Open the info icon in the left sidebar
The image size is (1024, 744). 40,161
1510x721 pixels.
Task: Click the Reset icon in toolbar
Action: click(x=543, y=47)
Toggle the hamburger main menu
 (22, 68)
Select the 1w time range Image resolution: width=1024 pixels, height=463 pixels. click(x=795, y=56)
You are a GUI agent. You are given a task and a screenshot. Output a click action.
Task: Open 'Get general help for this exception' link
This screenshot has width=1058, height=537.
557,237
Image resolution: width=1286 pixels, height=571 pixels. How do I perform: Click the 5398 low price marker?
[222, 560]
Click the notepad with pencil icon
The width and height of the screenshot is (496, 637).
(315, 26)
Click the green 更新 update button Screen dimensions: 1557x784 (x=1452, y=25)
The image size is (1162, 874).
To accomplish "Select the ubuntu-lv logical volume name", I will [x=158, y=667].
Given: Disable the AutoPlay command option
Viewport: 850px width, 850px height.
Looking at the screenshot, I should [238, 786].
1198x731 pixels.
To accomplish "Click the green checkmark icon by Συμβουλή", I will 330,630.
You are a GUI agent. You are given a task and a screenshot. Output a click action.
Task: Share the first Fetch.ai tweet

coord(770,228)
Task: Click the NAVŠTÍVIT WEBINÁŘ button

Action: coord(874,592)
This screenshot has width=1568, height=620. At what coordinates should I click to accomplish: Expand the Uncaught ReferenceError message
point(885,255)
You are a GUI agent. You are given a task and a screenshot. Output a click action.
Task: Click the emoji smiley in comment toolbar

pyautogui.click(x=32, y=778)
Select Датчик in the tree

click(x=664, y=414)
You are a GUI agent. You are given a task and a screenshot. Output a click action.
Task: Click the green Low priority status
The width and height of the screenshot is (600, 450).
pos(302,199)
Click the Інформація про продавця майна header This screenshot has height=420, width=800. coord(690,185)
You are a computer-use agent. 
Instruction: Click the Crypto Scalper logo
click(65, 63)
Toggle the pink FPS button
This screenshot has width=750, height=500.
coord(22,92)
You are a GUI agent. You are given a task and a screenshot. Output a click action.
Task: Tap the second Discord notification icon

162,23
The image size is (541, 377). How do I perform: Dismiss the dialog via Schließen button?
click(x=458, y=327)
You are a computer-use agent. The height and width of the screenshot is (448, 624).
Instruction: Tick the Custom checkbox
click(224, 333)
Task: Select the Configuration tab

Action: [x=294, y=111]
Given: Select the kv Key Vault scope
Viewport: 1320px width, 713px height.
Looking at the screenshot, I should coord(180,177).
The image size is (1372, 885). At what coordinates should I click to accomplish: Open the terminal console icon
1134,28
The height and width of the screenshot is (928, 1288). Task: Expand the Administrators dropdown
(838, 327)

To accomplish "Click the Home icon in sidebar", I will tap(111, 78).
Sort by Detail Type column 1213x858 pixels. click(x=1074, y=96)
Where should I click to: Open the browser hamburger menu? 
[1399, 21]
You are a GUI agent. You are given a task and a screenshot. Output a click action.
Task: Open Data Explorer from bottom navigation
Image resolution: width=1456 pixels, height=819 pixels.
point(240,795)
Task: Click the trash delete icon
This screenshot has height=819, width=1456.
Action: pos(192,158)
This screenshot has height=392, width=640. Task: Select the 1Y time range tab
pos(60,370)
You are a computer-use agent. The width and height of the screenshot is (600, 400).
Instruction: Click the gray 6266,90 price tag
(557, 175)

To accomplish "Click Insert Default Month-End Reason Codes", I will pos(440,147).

## Your task
Return each line of the entries above that contains the word "pixels", copied in full. Case counts.

## Answer to the exercise
1510x721 pixels.
Select the 1w time range Image resolution: width=1024 pixels, height=463 pixels. click(x=795, y=56)
Image resolution: width=1286 pixels, height=571 pixels. How do I perform: Click the 5398 low price marker?
1198x731 pixels.
Sort by Detail Type column 1213x858 pixels. click(x=1074, y=96)
Image resolution: width=1456 pixels, height=819 pixels.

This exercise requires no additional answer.